ИСХОДНЫЙ ФРАГМЕНТ ->
········

Далее нам пришлось рассматривать публику, на которую наши системы влияли не прямо, т. е. тех, кто не непосредственно в них участвует, а косвенно, иначе говоря, весь чилийский народ, посколь­ку наши планы направлены на изменение установившейся практики государственного управления. И снова здесь мы столкнулись с отсут­ствием методики, с помощью которой можно было бы обеспечить требуемое разнообразие, если не считать внешних его усилителей, которые находились за пределами возможностей поддерживающих нашу работу организаций. Это замечание относится непосредственно к политической оппозиции. Напомним тогда, что правительство На­родного единства не было правительством большинства, а наша группа кибернетиков работала как оказывающая услугу правитель­ству Альенде по вопросам управления, т. е. отдавала себе отчет в отсутствии смысла приглашать к участию в нашей работе сторонни­ков политической оппозиции. Как уже отмечалось, среди разработ­чиков проектов были политические противники, которых мы при­влекли в порядке демонстрации политической свободы специалистов, но они не выступали у нас как выразители интересов своих партий. Если бы было не так, то мы бы ни в чем не добились согласия. (Я вновь ссылаюсь на аргументы, приведенные в начале гл. 16, но не хочу повторять их здесь.) Из этого следует, что закон о требуемом разнообразии может удовлетворяться усилителями, охватывающими всю страну, а не только тем меньшинством, которое представляли участники проекта управления страной. Обычно в качестве таких усилителей ссылаются на средства массовой информации, но в Чили они в весьма сильной степени отражали интересы откровенной оппо­зиции.

········

ЗАДАНИЯ ДЛЯ ВЫПОЛНЕНИЯ ->
A – Кратко ответьте по исходному фрагменту о работе кибернетиков в Чили:
(i) Каким правительством не было правительство Народного единства?
(ii) С какой целью в число разработчиков проектов привлекли политических противников?
(iii) На что обычно ссылаются как на такие усилители?
B – Допишите следующую часть исходного фрагмента о работе кибернетиков в Чили, начав сразу после его последнего предложения.

[Записи]
········

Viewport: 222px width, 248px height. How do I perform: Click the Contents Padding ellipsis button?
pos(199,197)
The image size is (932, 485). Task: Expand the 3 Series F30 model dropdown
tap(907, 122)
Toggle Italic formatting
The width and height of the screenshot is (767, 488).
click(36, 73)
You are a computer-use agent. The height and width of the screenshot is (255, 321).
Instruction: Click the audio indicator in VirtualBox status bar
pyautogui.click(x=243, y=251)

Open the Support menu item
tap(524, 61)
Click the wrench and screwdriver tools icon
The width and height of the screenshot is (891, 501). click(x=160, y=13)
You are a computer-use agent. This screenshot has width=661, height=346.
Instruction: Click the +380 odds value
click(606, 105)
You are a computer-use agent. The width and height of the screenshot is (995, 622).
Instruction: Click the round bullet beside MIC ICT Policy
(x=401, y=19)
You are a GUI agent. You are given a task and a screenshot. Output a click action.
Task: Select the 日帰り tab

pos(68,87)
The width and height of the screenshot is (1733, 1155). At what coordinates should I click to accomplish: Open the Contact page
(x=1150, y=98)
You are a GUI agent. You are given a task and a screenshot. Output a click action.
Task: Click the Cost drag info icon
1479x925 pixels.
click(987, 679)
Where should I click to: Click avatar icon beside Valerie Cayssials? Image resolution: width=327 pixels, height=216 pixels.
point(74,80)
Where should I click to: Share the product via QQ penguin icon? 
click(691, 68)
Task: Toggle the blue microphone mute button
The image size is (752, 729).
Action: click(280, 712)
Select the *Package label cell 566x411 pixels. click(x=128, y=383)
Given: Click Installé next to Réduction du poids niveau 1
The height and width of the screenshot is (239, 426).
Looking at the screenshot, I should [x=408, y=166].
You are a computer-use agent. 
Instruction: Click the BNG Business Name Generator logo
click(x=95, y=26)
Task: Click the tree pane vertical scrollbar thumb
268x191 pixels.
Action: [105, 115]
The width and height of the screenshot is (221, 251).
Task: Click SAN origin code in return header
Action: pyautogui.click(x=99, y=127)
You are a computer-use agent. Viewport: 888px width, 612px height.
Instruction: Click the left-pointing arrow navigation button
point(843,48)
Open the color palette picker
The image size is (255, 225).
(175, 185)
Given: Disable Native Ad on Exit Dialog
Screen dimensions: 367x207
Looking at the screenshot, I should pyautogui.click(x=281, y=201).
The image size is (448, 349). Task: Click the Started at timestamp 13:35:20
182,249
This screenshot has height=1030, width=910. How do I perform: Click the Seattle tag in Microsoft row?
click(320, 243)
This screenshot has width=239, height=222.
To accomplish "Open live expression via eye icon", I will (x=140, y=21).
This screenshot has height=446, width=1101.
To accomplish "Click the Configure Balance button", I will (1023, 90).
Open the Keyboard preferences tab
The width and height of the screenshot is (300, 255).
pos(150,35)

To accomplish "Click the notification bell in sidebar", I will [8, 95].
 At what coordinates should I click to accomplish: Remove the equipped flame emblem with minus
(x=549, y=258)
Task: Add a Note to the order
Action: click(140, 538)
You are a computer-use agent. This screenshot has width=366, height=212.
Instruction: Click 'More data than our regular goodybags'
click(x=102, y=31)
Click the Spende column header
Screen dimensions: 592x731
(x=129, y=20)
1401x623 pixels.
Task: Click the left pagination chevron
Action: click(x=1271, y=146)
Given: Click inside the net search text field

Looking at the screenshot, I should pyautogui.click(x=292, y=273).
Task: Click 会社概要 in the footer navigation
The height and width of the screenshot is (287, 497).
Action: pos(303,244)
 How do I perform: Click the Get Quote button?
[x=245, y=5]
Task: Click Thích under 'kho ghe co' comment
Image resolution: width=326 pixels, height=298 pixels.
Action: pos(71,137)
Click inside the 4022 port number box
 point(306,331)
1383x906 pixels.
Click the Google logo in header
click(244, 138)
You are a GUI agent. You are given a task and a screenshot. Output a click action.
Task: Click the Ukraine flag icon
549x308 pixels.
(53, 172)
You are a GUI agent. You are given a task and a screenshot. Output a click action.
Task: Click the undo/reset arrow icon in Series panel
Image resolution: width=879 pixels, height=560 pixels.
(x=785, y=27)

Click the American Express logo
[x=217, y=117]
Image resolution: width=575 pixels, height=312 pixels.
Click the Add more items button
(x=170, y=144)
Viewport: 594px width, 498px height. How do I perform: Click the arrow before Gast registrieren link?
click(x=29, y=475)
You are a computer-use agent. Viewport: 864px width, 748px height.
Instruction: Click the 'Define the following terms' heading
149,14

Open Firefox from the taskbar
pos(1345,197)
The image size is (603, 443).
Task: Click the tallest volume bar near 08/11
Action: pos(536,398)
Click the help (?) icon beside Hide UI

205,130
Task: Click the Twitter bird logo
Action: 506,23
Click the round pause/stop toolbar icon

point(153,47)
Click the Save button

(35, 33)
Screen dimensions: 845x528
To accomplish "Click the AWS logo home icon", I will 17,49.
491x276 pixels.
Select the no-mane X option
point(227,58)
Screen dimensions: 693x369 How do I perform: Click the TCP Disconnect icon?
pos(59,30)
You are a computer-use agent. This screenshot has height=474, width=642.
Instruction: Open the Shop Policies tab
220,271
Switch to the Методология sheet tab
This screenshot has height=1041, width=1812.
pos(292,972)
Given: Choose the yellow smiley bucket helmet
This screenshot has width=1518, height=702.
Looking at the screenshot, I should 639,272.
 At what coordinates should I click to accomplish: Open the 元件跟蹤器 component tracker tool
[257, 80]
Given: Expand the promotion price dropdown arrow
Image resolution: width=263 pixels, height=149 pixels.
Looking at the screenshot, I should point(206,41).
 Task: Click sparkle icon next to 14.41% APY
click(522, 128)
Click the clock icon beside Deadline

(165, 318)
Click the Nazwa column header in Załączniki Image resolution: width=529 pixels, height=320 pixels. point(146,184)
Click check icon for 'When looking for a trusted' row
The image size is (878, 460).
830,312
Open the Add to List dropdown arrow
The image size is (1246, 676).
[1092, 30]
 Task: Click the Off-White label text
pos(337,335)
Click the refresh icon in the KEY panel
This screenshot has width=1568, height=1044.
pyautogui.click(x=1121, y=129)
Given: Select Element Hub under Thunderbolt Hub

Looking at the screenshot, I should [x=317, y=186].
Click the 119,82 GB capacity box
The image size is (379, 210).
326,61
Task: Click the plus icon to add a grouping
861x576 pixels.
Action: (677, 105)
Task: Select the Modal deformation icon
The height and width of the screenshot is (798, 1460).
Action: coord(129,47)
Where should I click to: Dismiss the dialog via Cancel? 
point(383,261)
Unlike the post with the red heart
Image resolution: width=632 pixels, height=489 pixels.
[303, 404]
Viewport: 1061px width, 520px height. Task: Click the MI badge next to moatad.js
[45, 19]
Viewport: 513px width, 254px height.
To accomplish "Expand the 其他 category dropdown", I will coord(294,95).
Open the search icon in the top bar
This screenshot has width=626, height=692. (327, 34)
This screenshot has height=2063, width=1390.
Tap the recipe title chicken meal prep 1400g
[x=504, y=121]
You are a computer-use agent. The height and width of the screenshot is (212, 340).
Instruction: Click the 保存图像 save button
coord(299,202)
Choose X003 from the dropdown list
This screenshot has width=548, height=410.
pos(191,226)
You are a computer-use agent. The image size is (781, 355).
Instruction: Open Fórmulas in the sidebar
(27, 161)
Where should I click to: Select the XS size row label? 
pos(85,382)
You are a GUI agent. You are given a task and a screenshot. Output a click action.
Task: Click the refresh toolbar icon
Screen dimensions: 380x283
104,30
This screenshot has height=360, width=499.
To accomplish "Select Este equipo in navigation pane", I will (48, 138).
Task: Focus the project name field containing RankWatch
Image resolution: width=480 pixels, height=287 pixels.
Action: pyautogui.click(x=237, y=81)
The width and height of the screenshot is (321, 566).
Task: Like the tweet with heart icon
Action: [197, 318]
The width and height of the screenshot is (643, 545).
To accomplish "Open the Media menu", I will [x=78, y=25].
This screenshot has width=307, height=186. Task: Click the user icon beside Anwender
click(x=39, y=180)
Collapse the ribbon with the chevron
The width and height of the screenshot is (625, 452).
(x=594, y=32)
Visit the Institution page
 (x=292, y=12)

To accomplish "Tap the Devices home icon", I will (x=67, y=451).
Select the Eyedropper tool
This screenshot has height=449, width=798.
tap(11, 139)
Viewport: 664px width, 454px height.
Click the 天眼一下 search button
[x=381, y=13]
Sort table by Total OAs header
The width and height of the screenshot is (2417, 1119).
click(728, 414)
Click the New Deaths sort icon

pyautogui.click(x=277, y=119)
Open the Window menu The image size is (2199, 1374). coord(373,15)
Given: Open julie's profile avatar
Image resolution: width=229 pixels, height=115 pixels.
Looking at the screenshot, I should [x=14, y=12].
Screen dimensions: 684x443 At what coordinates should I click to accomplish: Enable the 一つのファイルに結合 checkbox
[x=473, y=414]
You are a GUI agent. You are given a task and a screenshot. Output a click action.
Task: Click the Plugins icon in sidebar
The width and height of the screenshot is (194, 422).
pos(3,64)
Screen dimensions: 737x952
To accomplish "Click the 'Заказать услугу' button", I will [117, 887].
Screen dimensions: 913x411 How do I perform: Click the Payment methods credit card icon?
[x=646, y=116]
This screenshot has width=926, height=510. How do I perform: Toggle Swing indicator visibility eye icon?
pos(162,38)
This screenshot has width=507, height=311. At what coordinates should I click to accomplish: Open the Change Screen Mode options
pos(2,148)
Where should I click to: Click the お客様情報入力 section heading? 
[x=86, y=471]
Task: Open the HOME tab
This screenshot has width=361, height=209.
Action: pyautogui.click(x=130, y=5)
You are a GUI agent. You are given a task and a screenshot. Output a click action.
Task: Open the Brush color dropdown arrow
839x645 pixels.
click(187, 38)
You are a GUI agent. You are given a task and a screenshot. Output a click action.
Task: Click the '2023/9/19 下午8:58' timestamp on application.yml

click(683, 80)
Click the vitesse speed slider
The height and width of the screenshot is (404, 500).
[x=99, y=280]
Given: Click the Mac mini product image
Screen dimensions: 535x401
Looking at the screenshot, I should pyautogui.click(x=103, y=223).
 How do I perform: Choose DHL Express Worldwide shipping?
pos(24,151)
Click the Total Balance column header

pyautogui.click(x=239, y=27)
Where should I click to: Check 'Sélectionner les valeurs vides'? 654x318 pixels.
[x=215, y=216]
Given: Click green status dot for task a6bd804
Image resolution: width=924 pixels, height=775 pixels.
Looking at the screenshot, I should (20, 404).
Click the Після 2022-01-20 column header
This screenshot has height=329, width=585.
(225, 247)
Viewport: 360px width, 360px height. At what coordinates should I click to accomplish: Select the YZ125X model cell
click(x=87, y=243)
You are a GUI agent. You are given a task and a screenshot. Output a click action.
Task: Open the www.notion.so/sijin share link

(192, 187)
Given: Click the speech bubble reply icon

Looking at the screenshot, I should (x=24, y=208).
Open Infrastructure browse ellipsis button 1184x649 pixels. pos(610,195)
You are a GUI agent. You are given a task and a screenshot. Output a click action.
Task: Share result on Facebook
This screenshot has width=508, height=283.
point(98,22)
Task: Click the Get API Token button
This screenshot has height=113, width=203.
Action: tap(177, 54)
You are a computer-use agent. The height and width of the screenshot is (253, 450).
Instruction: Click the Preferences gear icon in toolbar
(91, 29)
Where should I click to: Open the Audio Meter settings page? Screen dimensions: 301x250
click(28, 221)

········

ОТВЕТЫ НА ЗАДАНИЯ ->
A –
(i) Правительством большинства.
(ii) В порядке демонстрации политической свободы специалистов.
(iii) На средства массовой информации.

B –
Проведенный нами анализ указывает на наличие дилеммы. Было бы политически неверным (и не этичным) пытаться сохранить нашу работу в секрете из-за отрицательного влияния на экономику по­пытки не исполнять закон Эшби. Закон этот обязательно себя про­явит, а если показатель усиления не обеспечивается (в данном слу­чае с 40 до 100%, т. е. в 2, 5 раза) надлежащими средствами, то весьма вероятен провал инициатив правительства. Различие в требу­емом разнообразии едва ли находится в пределах экспериментальной ошибки. Однако соответствующих усилителей нельзя было создать, поскольку они находились под контролем оппозиции. В силу этого мы не добивались ни секретности, ни рекламы, что было, конечно, наилучшей тактикой. До этих пор — до начала 1973 г. — мы зани­мались своим делом без излишнего шума, но даже и при этом воз­никали проблемы. Большое число людей было вовлечено в нашу де­ятельность, включая и политических оппонентов (хотя они и не вхо­дили в основную группу, как отмечалось ранее). Мое пребывание на государственной службе быстро привлекло внимание, и по этой при­чине мне пришлось уволиться. Весь 1972 г. я работал в одном из крупнейших отелей Сантьяго,не замечаемый среди проживающих там знаменитостей —чилийских и иностранных. Наша работа проходила в корпорации CORFO, что совершенно уместно, пока Флорес был в министерстве экономики; мы же имели дело только с про­мышленным сектором экономики и в значительно меньшей степени с ведомствами, занимающимися разработкой политики, которые, бо­лее того, рассматривались в качестве "принадлежности" различных партий, входящих в "Народное единство". Вследствие этого силы ди­леммы Эшби подавлялись в течение года.

Но пренебрегать естественными законами всегда опасно. Мы же были постоянно готовы к необходимости проявлять инициативу для изменения разнообразия в любой подходящий момент. Таким мо­ментом, как мы сочли, станет официальное включение в работу сис­темы Киберсин на торжествах по случаю открытия "ситуационной комнаты.

Вместе с тем мы знали, что необходимо действовать быстро после того, как все эти нововведения привлекут к себе всеобщее внимание. Между тем молчания, скорее чем секретности, было вполне доста­точно, поскольку средства массовой информации очень медленно приближались к пониманию проделанной нами работы. Как оказа­лось, практически они начали необычно быстро реагировать спустя всего лишь месяц, но об этом позже.

Возвратившись вновь в ситуационную комнату 10 января, я по­нял, что "подходящий момент" для оповещения о ней широкой пуб­лики омрачен. Оповещение уже состоялось — в совершенно иска­женном виде проведенное средствами массовой информации, которы­ми командовала оппозиция. Согласно давнему решению Флореса оповещением о системе Киберсин должно было стать мое выступле­ние в Великобритании в тот же день, когда чилийское правительство сообщит об этом в Сантьяго.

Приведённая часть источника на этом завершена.